━━ EXERCISE DATA
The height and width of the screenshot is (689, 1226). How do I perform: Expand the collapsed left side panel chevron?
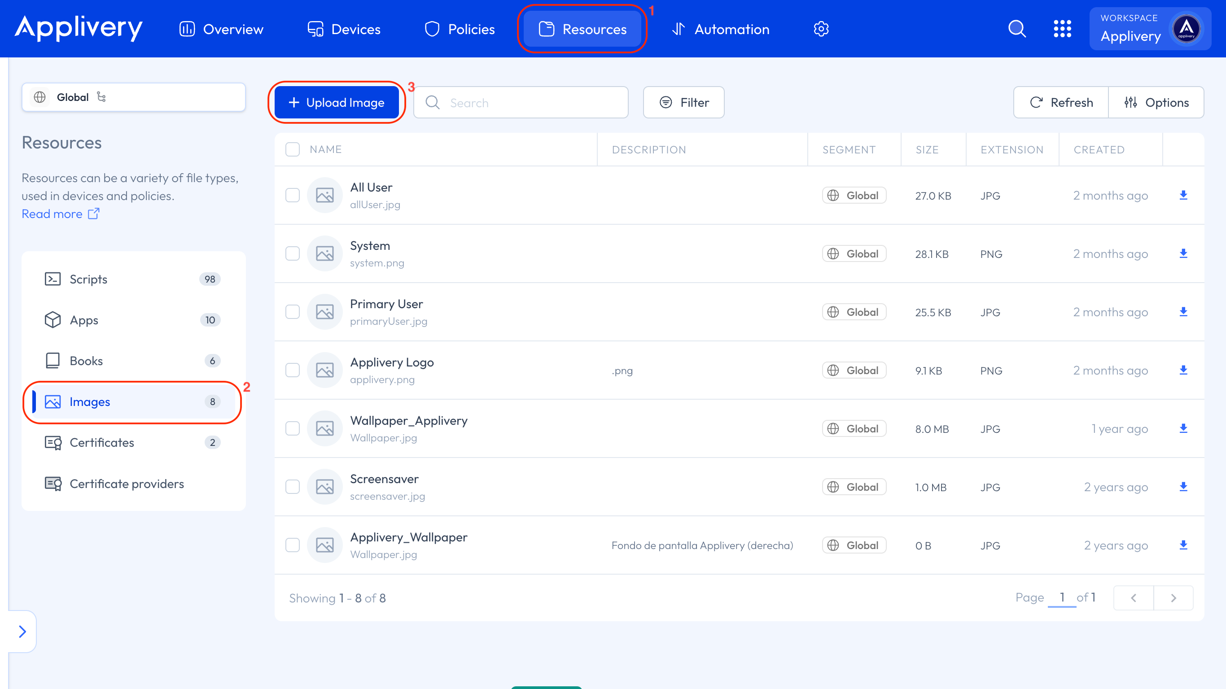click(22, 631)
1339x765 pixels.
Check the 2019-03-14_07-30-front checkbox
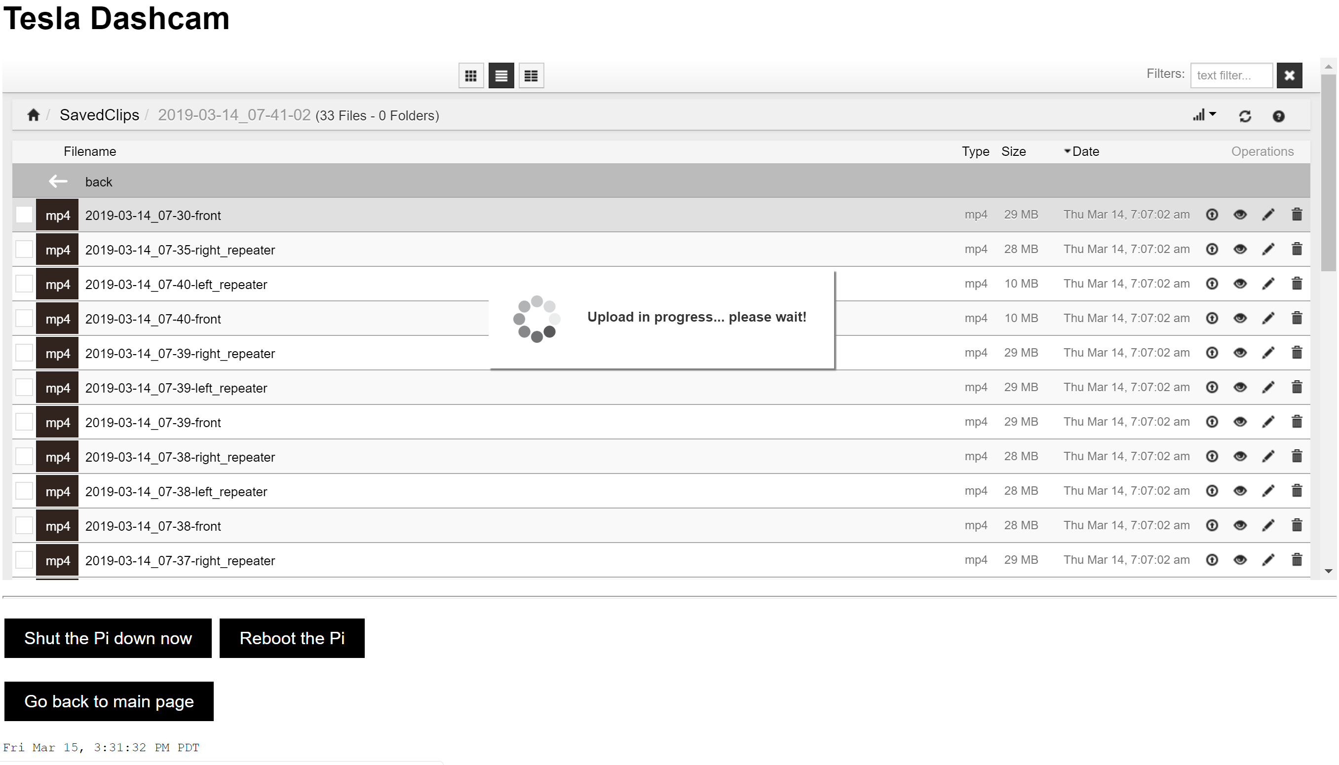coord(24,215)
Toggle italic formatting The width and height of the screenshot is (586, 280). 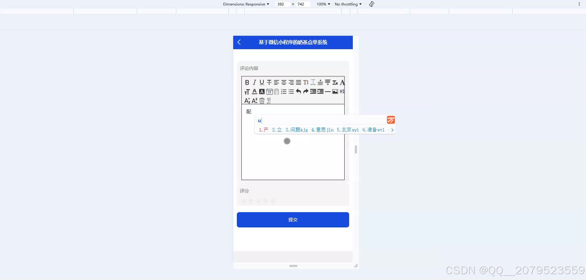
━━━━
Please transcribe, with no additions, the lines starting at the one that contains "1339x765 pixels." and running through the last line of the entries, inclusive. Leave the pictures out.

TASK ANSWER:
1339x765 pixels.
Check the 2019-03-14_07-30-front checkbox
coord(24,215)
Toggle italic formatting The width and height of the screenshot is (586, 280). 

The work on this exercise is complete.